La madrastra: violencia o pasión


Javier Stanziola_ Perfil Casi literalEsteban, interpretado por el imposiblemente hermoso Andrés Palacios, agarra por la cintura a Marcia, la eternamente bella Aracely Arámbula, y se arremete contra ella. «A veces me dan ganas de…», suspira el galán. Marcia le sigue el juego interrumpiéndolo: «¿…de matarme o hacerme el amor?».

La nueva versión de la telenovela La madrastra regresó a Televisa el mes pasado. Soy lo suficientemente viejo para haber visto la versión original que llegó a Panamá desde Chile a principios de la década de 1980. La versión de 2005 representó la última vez en la que me enganché en un melodrama. Diecisiete años más tarde, un cocktail de ansiedad y total morbo por Andrés Palacios me tiene pendiente de cómo se cuece este estofado meloso.

Marcia es acusada de un crimen que no cometió. Esteban, su esposo, la abandona y le hace creer a sus dos hijos que su madre murió. Luego de veinte años en la cárcel, Marcia regresa a limpiar su nombre y recuperar a sus hijos.

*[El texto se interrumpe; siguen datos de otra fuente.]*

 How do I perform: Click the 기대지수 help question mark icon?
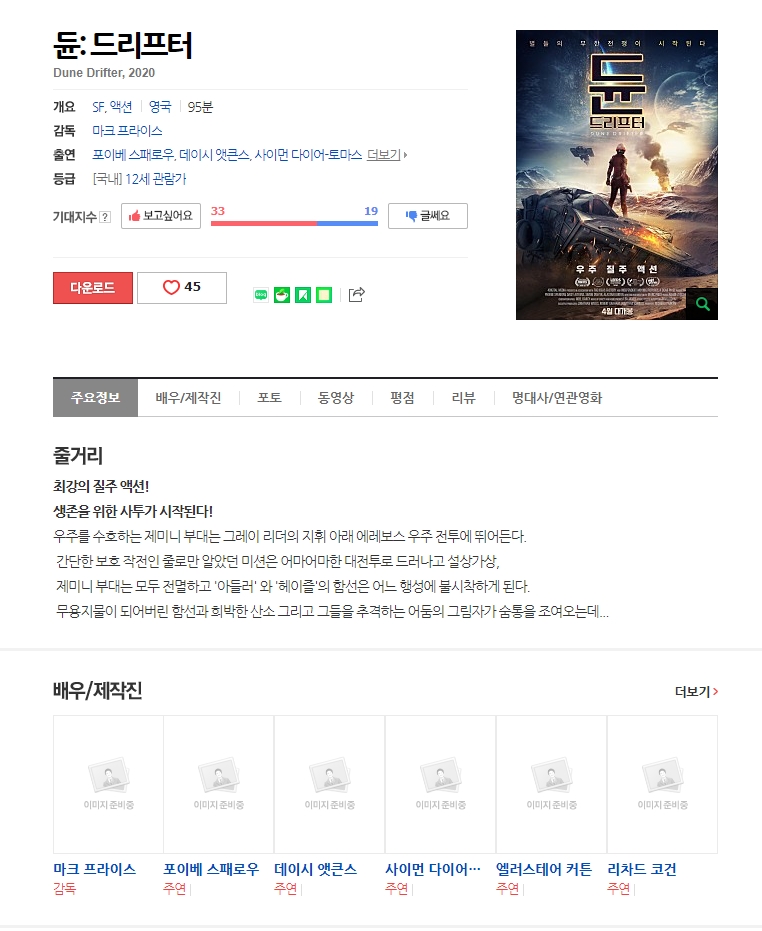click(105, 217)
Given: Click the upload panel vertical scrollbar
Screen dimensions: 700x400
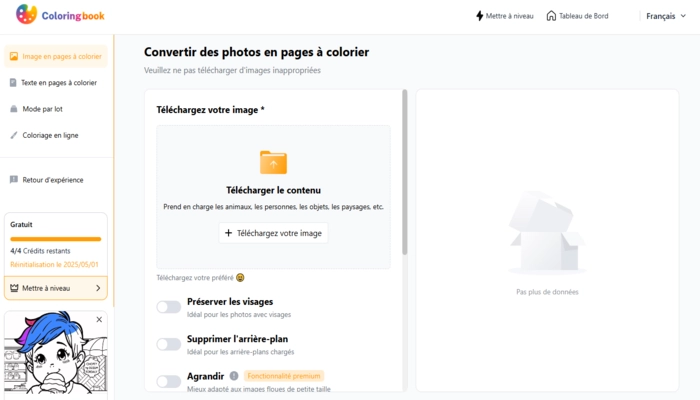Looking at the screenshot, I should (404, 172).
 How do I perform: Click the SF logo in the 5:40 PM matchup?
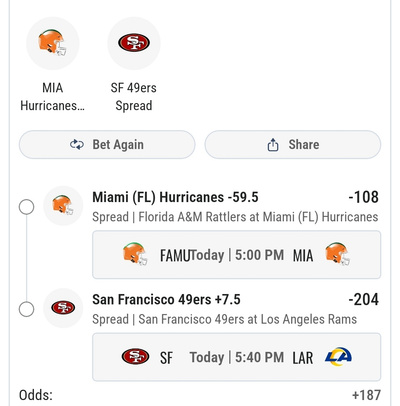135,356
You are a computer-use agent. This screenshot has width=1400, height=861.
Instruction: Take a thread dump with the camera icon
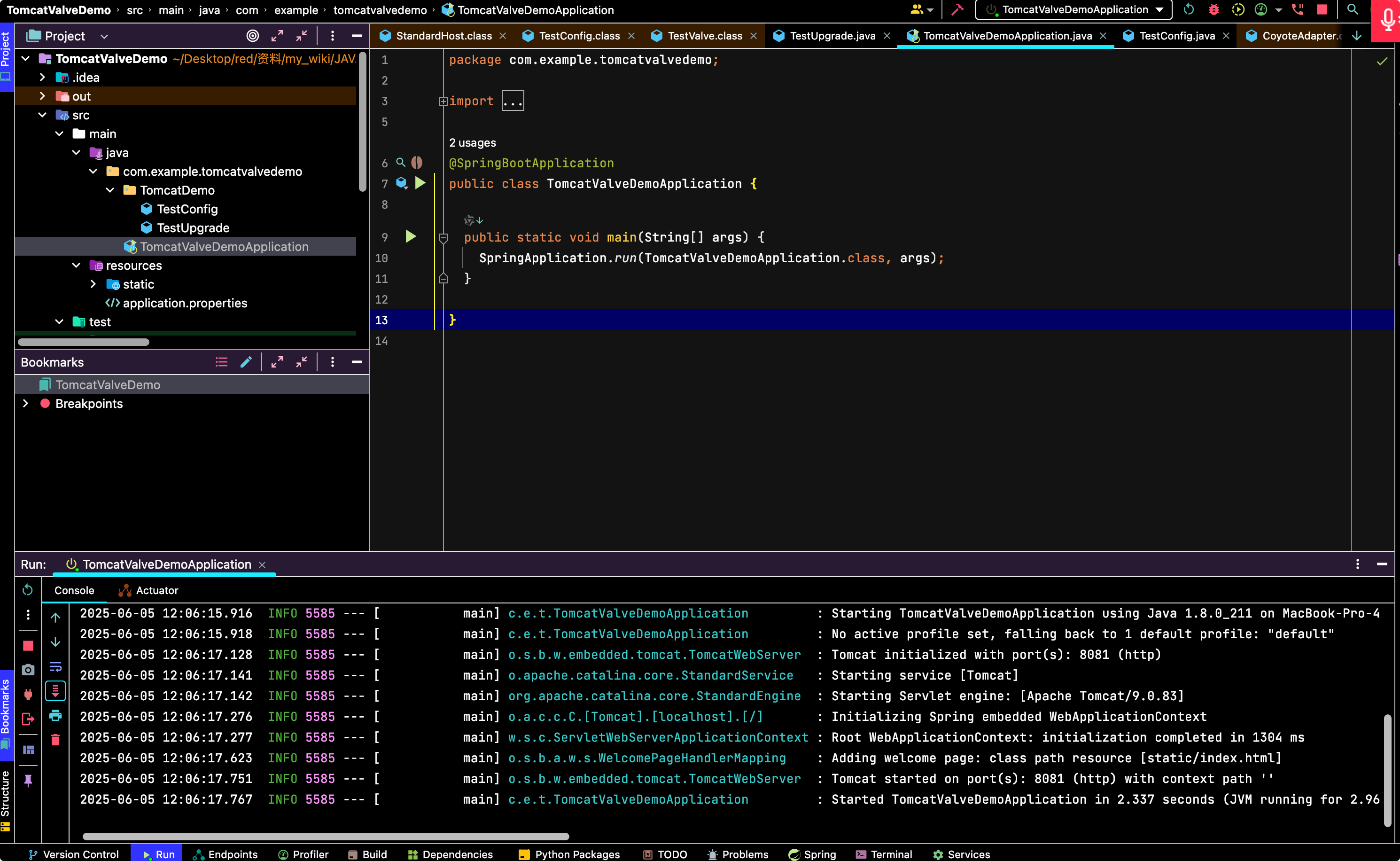pos(27,670)
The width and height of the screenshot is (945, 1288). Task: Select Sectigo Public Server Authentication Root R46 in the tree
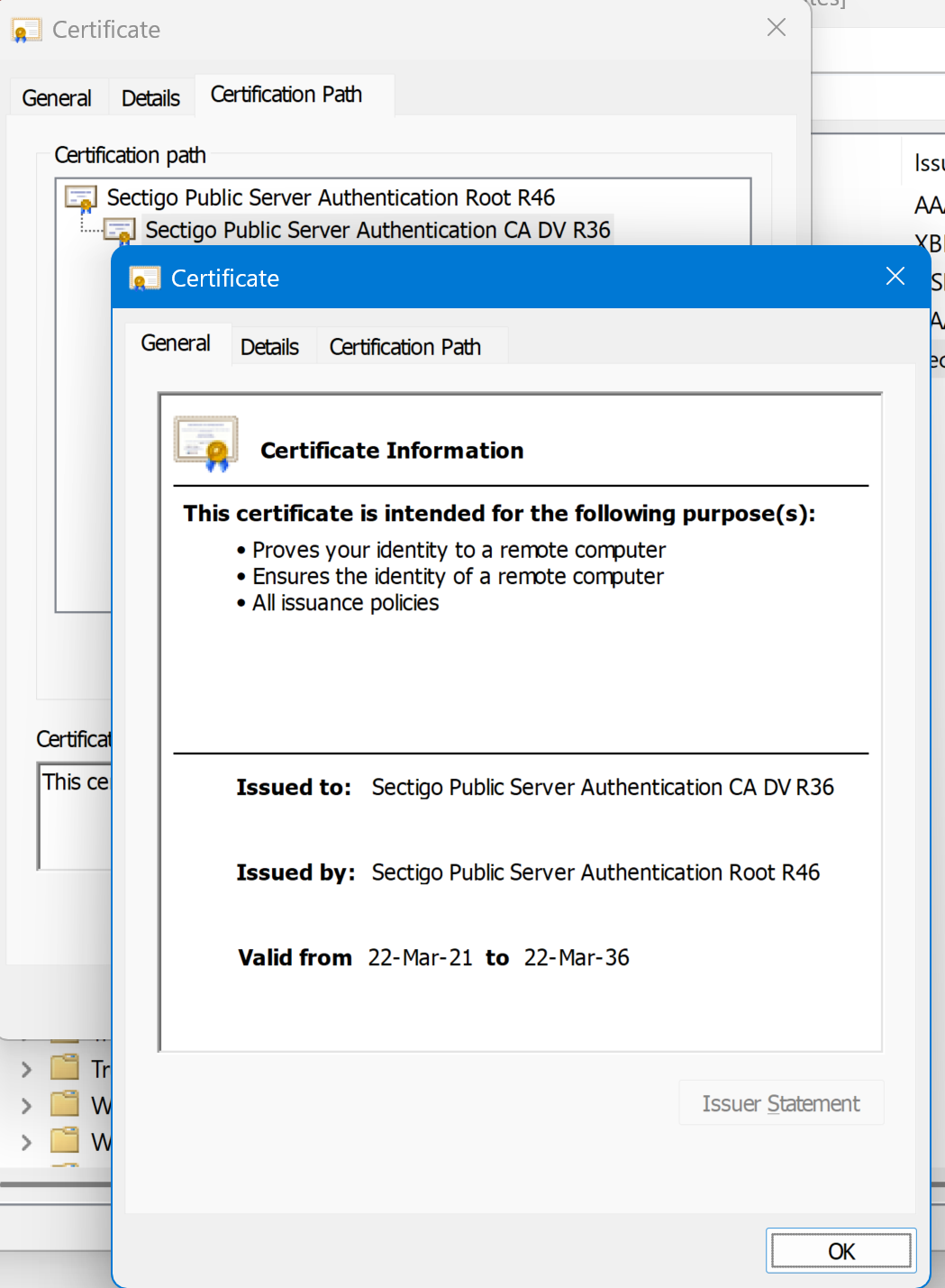click(331, 198)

Por unas vueltas de libreto —que no tuvieron sentido ni a principios de los ochenta ni hoy— Marcia termina casándose con Esteban, convirtiéndose en la madrastra de sus propios hijos.

Este tipo de historias quizá sean el producto cultural latinoamericano que ha logrado más impacto a nivel mundial. Con una combinación de negocio duro y espejo cultural deformado, este género ha venido evolucionando por más de setenta años en todo el continente, nutrido de las radionovelas de las décadas de 1930 y 1940 (El derecho de nacer), el folletín europeo decimonónico (Las aventuras de Pinocho) y los cuentos mágicos (La Cenicienta).

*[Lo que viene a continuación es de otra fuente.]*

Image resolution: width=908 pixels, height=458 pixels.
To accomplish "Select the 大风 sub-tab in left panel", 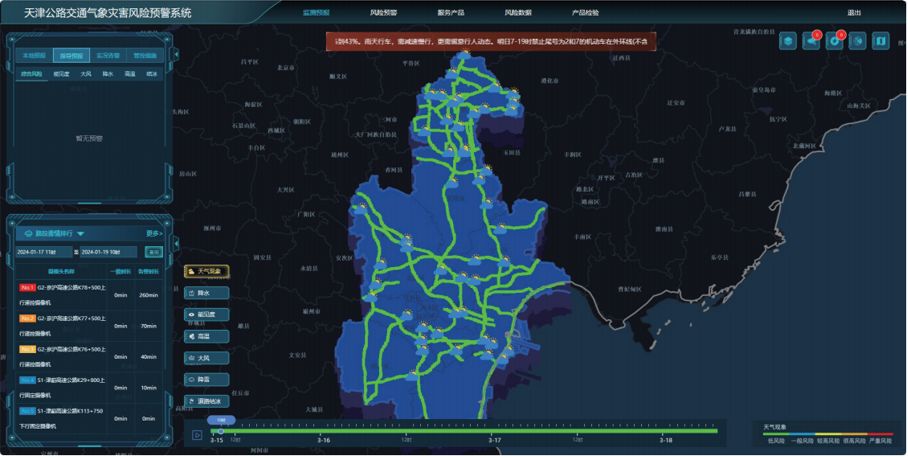I will tap(86, 74).
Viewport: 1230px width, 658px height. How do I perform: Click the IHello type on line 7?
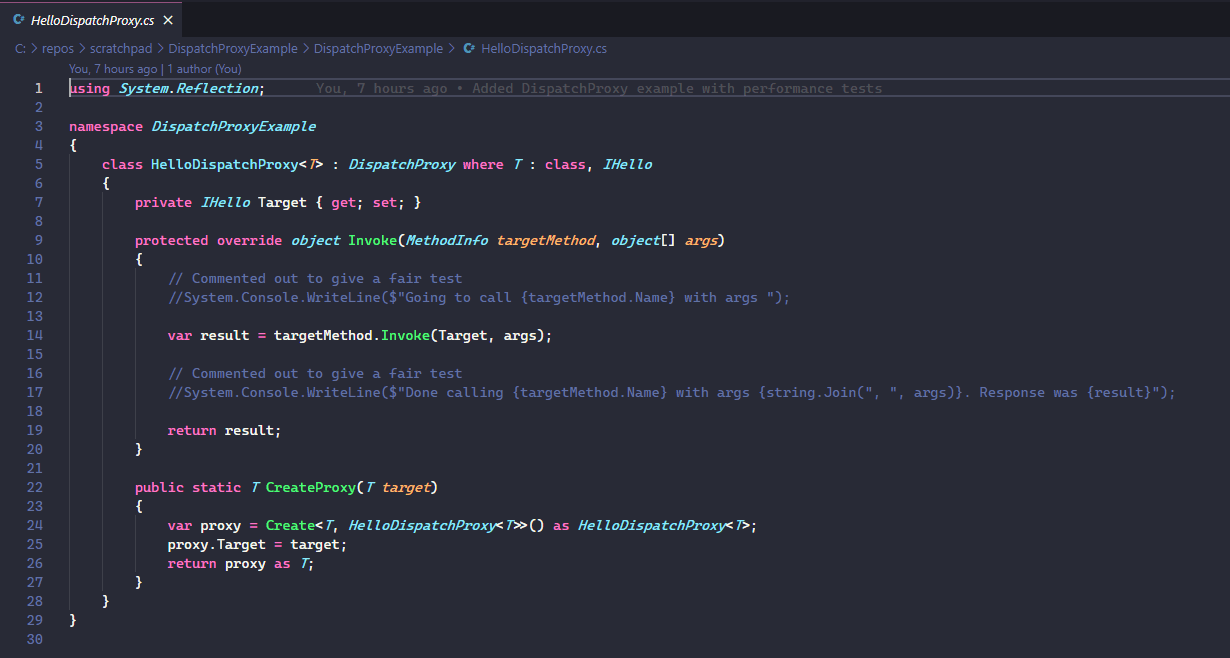226,202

Durante décadas el mercado de televisión mundial fue poco competitivo. Países como Colombia, México y Venezuela favorecieron la producción televisiva local, apoyados por leyes que reducían la entrada de «enlatados» de otros países. Esto les permitía, tanto al gobierno como a los empresarios, dictar las preferencias de sus capturados televidentes y crear personajes que reforzaran la sopeteada paz social. Desde el monopolio podían hilar historias que invisibilizaran a los que se opusieran al bien de la nación. Fue así como las telenovelas vinieron a ayudar a reproducir la desigualdad entre hombres y mujeres, cementando como real la sumisión femenina, la cosificación, las limitadas opciones de salud reproductiva, la discriminación y la violencia de género.

En 2022, con una industria televisiva mucho más competitiva, esperaba que La madrastra reflejara innovación social, pero tal parece que esta versión es aún más violenta que sus predecesoras. Esteban constantemente amenaza, hala y empuja a su hermana, a su esposa, a su hija, a su amante y hasta a su secretaria. Aún peor: es evidente que mientras más daño recibe Marcia de su esposo, más pasión se enciende entre ellos. Casi todas las mujeres del elenco son amas de casa desesperadas. Casi todos los hombres son poseedores de la verdad y el poder económico y constantemente se ven «obligados» por el comportamiento de sus «histéricas» esposas a gritarles y a ponerlas en su lugar. Hasta los personajes más jóvenes piensan que si una mujer llega a un puesto empresarial importante es por un arreglo de cama.

La productora de este melodrama, Carmen Armendáriz, seguro nos dirá que este es el tipo de historias que pagan las cuentas. Como productores culturales tenemos la libertad de escoger qué mostramos, pero igualmente debemos internalizar el costo social de nuestras actividades comerciales. Esto se lograría, en parte, innovando, creando historias donde se valore a la mujer.